Tensorflow Keras - 训练时精度高，预测时精度低

Question

I have a very basic multiclass CNN model for classifying vehicles into 4 classes [pickup, sedan, suv, van] that I have written using Tensorflow 2.0 tf.keras:我有一个非常基本的多类 CNN model 用于将车辆分为 4 类[pickup, sedan, suv, van] ，我使用 Tensorflow 2.0 tf.Z063009BB15C0272BD0C:701CFDFDFDF

he_initialiser = tf.keras.initializers.VarianceScaling()
model = tf.keras.Sequential()
model.add(tf.keras.layers.Conv2D(32, kernel_size=(3,3), input_shape=(3,128,128), activation='relu', padding='same', data_format='channels_first', kernel_initializer=he_initialiser))
model.add(tf.keras.layers.Conv2D(32, kernel_size=(3,3), activation='relu', padding='same', data_format='channels_first', kernel_initializer=he_initialiser))
model.add(tf.keras.layers.MaxPooling2D((2, 2), data_format=cfg_data_fmt))
model.add(tf.keras.layers.Conv2D(64, kernel_size=(3,3), activation='relu', padding='same', data_format='channels_first', kernel_initializer=he_initialiser))
model.add(tf.keras.layers.Conv2D(64, kernel_size=(3,3), activation='relu', padding='same', data_format='channels_first', kernel_initializer=he_initialiser))
model.add(tf.keras.layers.MaxPooling2D((2, 2), data_format=cfg_data_fmt))
model.add(tf.keras.layers.Conv2D(128, kernel_size=(3,3), activation='relu', padding='same', data_format='channels_first', kernel_initializer=he_initialiser))
model.add(tf.keras.layers.Conv2D(128, kernel_size=(3,3), activation='relu', padding='same', data_format='channels_first', kernel_initializer=he_initialiser))
model.add(tf.keras.layers.MaxPooling2D((2, 2), data_format='channels_first'))
model.add(tf.keras.layers.Flatten(data_format='channels_first'))
model.add(tf.keras.layers.Dense(128, activation='relu', kernel_initializer=he_initialiser))
model.add(tf.keras.layers.Dense(128, activation='relu', kernel_initializer=he_initialiser))
model.add(tf.keras.layers.Dense(4, activation='softmax', kernel_initializer=he_initialiser))

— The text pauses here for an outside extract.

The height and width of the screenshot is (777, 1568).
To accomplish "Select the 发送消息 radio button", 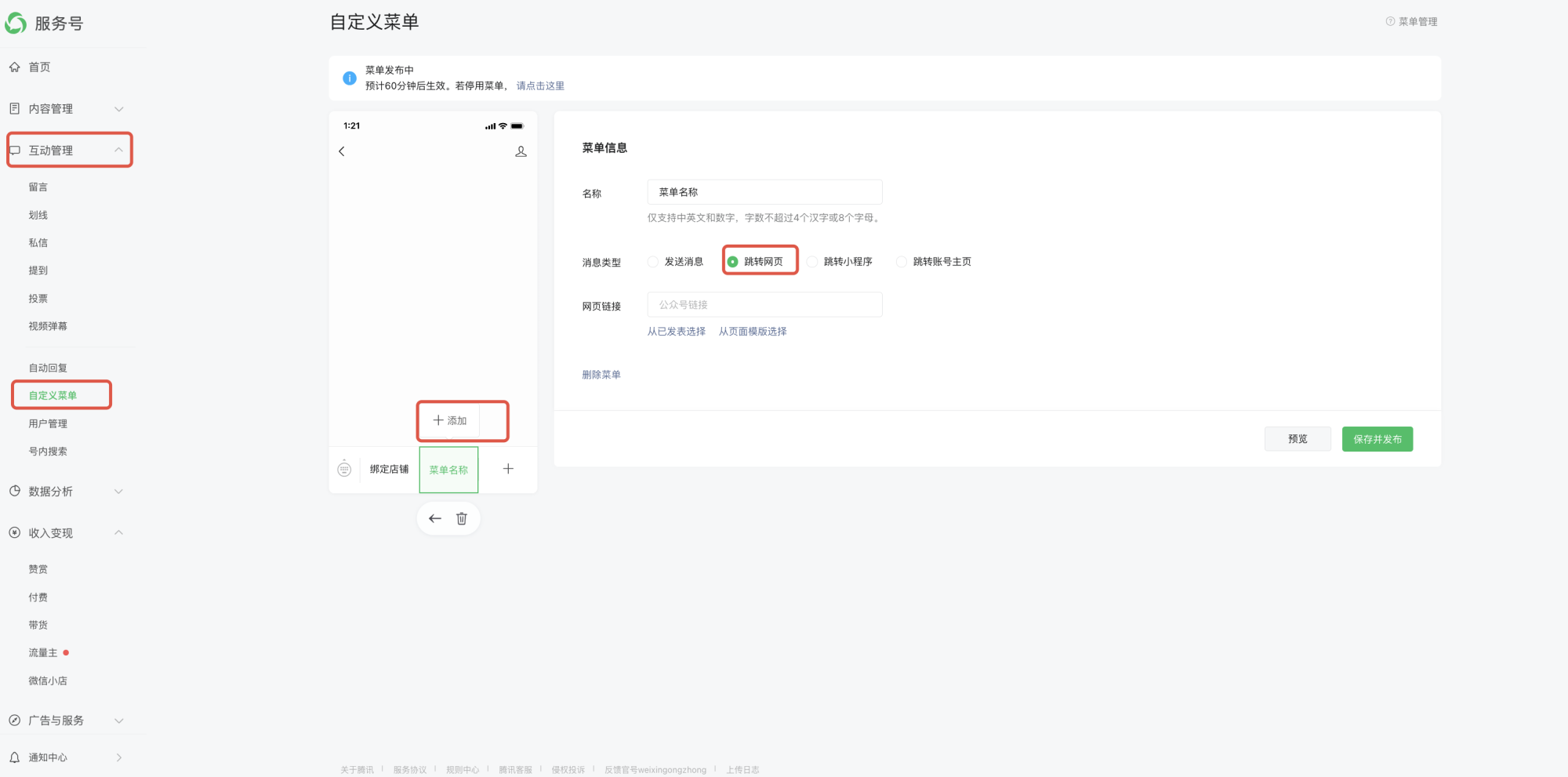I will [653, 262].
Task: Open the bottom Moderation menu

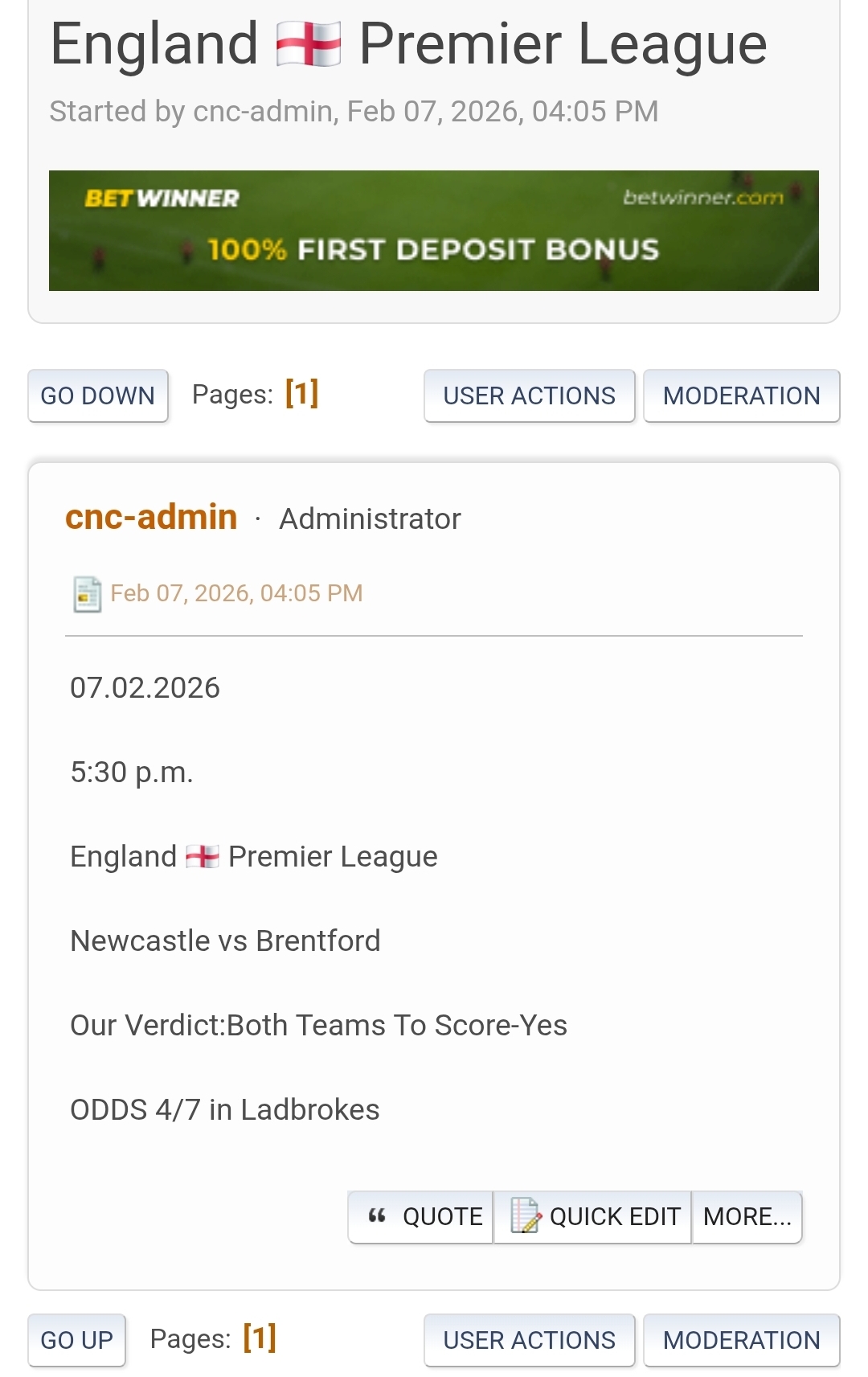Action: coord(741,1340)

I use the following configuration for training:我使用以下配置进行训练：

Image size: 3x128x128 (planar data)图片尺寸：3x128x128（平面数据）
Number of epochs: 45时代数：45
Batch size: 32批量：32
Loss function: tf.keras.losses.CategoricalCrossentropy(from_logits=True)损失 function: tf.keras.losses.CategoricalCrossentropy(from_logits=True)
Optimizer: optimizer=tf.optimizers.Adam优化器： optimizer=tf.optimizers.Adam
training data size: 67.5% of all data训练数据大小：所有数据的 67.5%
validation data size: 12.5% of all data验证数据大小：所有数据的 12.5%
test data size: 20% of all data测试数据大小：所有数据的 20%

I have an unbalanced dataset, which has the following distribution:我有一个不平衡的数据集，它具有以下分布：

pickups: 1202
sedans: 1954
suvs: 2510
vans: 196

For this reason I have used class weights to mitigate this imbalance:出于这个原因，我使用了 class 权重来减轻这种不平衡：

pickup_weight: 4.87
sedan_weight: 3.0
suv_weight: 2.33
van_weight: 30.0

This seems like a small dataset but I am using this for fine tuning since I first train the model on a larger dataset of 16k images of these classes, though with images of vehicles taken from different angles as compared to my fine tune dataset.这似乎是一个小数据集，但我使用它进行微调，因为我首先在这些类别的 16k 图像的更大数据集上训练 model，尽管与我的微调数据集相比，车辆图像是从不同角度拍摄的。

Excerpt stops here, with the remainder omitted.